→ TASK BRIEF
Output exactly the lines between the one holding "Screen dimensions: 1195x924" and the last line of the data below, both of those lines included.

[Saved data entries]
--------------------
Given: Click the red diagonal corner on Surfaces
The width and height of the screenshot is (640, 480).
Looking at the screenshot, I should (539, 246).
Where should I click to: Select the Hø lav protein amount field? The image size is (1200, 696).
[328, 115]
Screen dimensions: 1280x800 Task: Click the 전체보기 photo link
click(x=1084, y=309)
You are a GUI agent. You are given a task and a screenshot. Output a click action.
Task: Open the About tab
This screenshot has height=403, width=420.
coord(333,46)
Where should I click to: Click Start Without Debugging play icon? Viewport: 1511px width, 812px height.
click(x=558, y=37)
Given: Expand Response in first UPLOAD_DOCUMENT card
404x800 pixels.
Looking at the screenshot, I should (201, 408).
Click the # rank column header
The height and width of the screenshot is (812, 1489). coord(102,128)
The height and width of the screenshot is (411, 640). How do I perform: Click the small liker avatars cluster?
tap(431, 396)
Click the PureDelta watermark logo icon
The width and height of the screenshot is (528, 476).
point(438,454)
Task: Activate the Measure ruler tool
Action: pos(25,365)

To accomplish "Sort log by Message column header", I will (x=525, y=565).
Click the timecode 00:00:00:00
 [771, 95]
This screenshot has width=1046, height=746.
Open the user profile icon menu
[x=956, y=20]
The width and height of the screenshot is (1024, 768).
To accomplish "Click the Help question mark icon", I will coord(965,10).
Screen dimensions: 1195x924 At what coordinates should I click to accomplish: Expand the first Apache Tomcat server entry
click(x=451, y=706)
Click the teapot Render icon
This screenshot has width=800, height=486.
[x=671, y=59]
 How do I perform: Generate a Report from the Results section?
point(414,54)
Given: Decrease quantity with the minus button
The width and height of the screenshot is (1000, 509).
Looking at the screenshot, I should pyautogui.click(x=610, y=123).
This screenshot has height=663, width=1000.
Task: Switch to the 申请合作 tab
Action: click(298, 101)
--------------------
→ ANSWER FOR THIS EXERCISE
Screen dimensions: 1195x924 At what coordinates should I click to accomplish: Expand the first Apache Tomcat server entry
click(x=451, y=706)
Click the teapot Render icon
This screenshot has width=800, height=486.
[x=671, y=59]
 How do I perform: Generate a Report from the Results section?
point(414,54)
Given: Decrease quantity with the minus button
The width and height of the screenshot is (1000, 509).
Looking at the screenshot, I should pyautogui.click(x=610, y=123).
This screenshot has height=663, width=1000.
Task: Switch to the 申请合作 tab
Action: click(298, 101)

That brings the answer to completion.